[DATASET RECORDS Boundary: Start]

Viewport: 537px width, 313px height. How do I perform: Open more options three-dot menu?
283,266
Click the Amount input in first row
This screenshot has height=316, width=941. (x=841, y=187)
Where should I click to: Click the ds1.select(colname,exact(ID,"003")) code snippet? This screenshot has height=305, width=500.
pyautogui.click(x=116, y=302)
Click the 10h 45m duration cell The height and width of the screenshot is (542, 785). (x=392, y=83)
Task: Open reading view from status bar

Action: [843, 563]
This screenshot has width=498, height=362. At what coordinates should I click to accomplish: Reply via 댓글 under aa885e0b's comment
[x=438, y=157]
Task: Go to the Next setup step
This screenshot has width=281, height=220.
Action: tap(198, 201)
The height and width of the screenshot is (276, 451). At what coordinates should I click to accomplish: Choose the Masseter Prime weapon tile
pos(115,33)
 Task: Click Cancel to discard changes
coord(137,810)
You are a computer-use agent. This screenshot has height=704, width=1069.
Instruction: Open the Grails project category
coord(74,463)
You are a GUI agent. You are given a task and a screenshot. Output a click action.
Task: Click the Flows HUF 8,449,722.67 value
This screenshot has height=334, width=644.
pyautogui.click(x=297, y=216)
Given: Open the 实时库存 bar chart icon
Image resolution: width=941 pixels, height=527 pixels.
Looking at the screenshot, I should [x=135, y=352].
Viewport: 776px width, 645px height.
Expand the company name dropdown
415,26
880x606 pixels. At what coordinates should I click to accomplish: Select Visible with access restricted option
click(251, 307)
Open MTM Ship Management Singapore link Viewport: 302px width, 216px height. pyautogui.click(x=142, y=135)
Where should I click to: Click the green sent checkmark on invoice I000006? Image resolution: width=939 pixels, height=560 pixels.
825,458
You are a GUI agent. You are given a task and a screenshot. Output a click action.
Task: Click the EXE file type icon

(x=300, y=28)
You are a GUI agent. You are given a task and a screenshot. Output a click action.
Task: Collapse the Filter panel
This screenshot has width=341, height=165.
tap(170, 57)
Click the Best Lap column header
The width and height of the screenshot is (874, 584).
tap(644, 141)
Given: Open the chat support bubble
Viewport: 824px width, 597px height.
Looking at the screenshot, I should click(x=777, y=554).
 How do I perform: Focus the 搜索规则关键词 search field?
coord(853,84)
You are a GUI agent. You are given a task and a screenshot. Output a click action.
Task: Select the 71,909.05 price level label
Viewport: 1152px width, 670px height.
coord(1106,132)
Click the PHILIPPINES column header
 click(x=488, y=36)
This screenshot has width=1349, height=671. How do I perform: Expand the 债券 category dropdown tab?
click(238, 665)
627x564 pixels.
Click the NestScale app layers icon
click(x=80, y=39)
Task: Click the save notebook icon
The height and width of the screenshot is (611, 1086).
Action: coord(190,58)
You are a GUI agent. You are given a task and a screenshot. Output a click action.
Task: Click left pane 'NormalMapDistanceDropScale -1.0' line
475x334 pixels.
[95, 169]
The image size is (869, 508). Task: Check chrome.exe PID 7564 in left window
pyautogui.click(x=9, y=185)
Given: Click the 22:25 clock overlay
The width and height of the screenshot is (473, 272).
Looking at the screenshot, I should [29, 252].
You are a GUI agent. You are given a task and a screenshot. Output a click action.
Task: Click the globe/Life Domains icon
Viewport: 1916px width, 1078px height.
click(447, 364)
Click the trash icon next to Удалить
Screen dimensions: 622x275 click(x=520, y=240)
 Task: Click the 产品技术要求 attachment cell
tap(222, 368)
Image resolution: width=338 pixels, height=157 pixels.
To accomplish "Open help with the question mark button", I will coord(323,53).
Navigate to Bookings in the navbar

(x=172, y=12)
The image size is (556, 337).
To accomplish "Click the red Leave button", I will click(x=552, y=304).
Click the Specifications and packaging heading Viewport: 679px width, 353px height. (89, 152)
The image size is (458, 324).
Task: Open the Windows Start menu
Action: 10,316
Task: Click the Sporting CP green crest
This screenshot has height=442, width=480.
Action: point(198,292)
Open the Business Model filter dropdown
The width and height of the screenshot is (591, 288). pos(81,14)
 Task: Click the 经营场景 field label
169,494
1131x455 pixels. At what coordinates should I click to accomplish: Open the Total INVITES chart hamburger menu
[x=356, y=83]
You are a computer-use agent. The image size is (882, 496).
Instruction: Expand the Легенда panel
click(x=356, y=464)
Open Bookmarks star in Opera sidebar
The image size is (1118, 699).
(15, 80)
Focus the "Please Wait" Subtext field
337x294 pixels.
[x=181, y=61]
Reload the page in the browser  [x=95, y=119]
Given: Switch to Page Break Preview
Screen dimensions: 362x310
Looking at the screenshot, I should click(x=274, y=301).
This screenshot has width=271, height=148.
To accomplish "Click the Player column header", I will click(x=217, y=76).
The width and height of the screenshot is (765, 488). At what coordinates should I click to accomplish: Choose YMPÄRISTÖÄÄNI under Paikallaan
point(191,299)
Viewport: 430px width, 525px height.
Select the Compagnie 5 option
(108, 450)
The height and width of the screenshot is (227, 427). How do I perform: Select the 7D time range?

[DATASET RECORDS Boundary: End]

▶ EXERCISE:
Return the whole listing, keeping every line exactly as it is.

▶ SOLUTION TO THE PROBLEM:
Viewport: 537px width, 313px height. How do I perform: Open more options three-dot menu?
283,266
Click the Amount input in first row
This screenshot has height=316, width=941. (x=841, y=187)
Where should I click to: Click the ds1.select(colname,exact(ID,"003")) code snippet? This screenshot has height=305, width=500.
pyautogui.click(x=116, y=302)
Click the 10h 45m duration cell The height and width of the screenshot is (542, 785). (x=392, y=83)
Task: Open reading view from status bar

Action: [843, 563]
This screenshot has width=498, height=362. At what coordinates should I click to accomplish: Reply via 댓글 under aa885e0b's comment
[x=438, y=157]
Task: Go to the Next setup step
This screenshot has width=281, height=220.
Action: tap(198, 201)
The height and width of the screenshot is (276, 451). At what coordinates should I click to accomplish: Choose the Masseter Prime weapon tile
pos(115,33)
 Task: Click Cancel to discard changes
coord(137,810)
You are a computer-use agent. This screenshot has height=704, width=1069.
Instruction: Open the Grails project category
coord(74,463)
You are a GUI agent. You are given a task and a screenshot. Output a click action.
Task: Click the Flows HUF 8,449,722.67 value
This screenshot has height=334, width=644.
pyautogui.click(x=297, y=216)
Given: Open the 实时库存 bar chart icon
Image resolution: width=941 pixels, height=527 pixels.
Looking at the screenshot, I should [x=135, y=352].
Viewport: 776px width, 645px height.
Expand the company name dropdown
415,26
880x606 pixels. At what coordinates should I click to accomplish: Select Visible with access restricted option
click(251, 307)
Open MTM Ship Management Singapore link Viewport: 302px width, 216px height. pyautogui.click(x=142, y=135)
Where should I click to: Click the green sent checkmark on invoice I000006? Image resolution: width=939 pixels, height=560 pixels.
825,458
You are a GUI agent. You are given a task and a screenshot. Output a click action.
Task: Click the EXE file type icon

(x=300, y=28)
You are a GUI agent. You are given a task and a screenshot. Output a click action.
Task: Collapse the Filter panel
This screenshot has width=341, height=165.
tap(170, 57)
Click the Best Lap column header
The width and height of the screenshot is (874, 584).
tap(644, 141)
Given: Open the chat support bubble
Viewport: 824px width, 597px height.
Looking at the screenshot, I should click(x=777, y=554).
 How do I perform: Focus the 搜索规则关键词 search field?
coord(853,84)
You are a GUI agent. You are given a task and a screenshot. Output a click action.
Task: Select the 71,909.05 price level label
Viewport: 1152px width, 670px height.
coord(1106,132)
Click the PHILIPPINES column header
 click(x=488, y=36)
This screenshot has width=1349, height=671. How do I perform: Expand the 债券 category dropdown tab?
click(238, 665)
627x564 pixels.
Click the NestScale app layers icon
click(x=80, y=39)
Task: Click the save notebook icon
The height and width of the screenshot is (611, 1086).
Action: coord(190,58)
You are a GUI agent. You are given a task and a screenshot. Output a click action.
Task: Click left pane 'NormalMapDistanceDropScale -1.0' line
475x334 pixels.
[95, 169]
The image size is (869, 508). Task: Check chrome.exe PID 7564 in left window
pyautogui.click(x=9, y=185)
Given: Click the 22:25 clock overlay
The width and height of the screenshot is (473, 272).
Looking at the screenshot, I should [29, 252].
You are a GUI agent. You are given a task and a screenshot. Output a click action.
Task: Click the globe/Life Domains icon
Viewport: 1916px width, 1078px height.
click(447, 364)
Click the trash icon next to Удалить
Screen dimensions: 622x275 click(x=520, y=240)
 Task: Click the 产品技术要求 attachment cell
tap(222, 368)
Image resolution: width=338 pixels, height=157 pixels.
To accomplish "Open help with the question mark button", I will coord(323,53).
Navigate to Bookings in the navbar

(x=172, y=12)
The image size is (556, 337).
To accomplish "Click the red Leave button", I will click(x=552, y=304).
Click the Specifications and packaging heading Viewport: 679px width, 353px height. (89, 152)
The image size is (458, 324).
Task: Open the Windows Start menu
Action: 10,316
Task: Click the Sporting CP green crest
This screenshot has height=442, width=480.
Action: point(198,292)
Open the Business Model filter dropdown
The width and height of the screenshot is (591, 288). pos(81,14)
 Task: Click the 经营场景 field label
169,494
1131x455 pixels. At what coordinates should I click to accomplish: Open the Total INVITES chart hamburger menu
[x=356, y=83]
You are a computer-use agent. The image size is (882, 496).
Instruction: Expand the Легенда panel
click(x=356, y=464)
Open Bookmarks star in Opera sidebar
The image size is (1118, 699).
(15, 80)
Focus the "Please Wait" Subtext field
337x294 pixels.
[x=181, y=61]
Reload the page in the browser  [x=95, y=119]
Given: Switch to Page Break Preview
Screen dimensions: 362x310
Looking at the screenshot, I should click(x=274, y=301).
This screenshot has width=271, height=148.
To accomplish "Click the Player column header", I will click(x=217, y=76).
The width and height of the screenshot is (765, 488). At what coordinates should I click to accomplish: Choose YMPÄRISTÖÄÄNI under Paikallaan
point(191,299)
Viewport: 430px width, 525px height.
Select the Compagnie 5 option
(108, 450)
The height and width of the screenshot is (227, 427). How do I perform: Select the 7D time range?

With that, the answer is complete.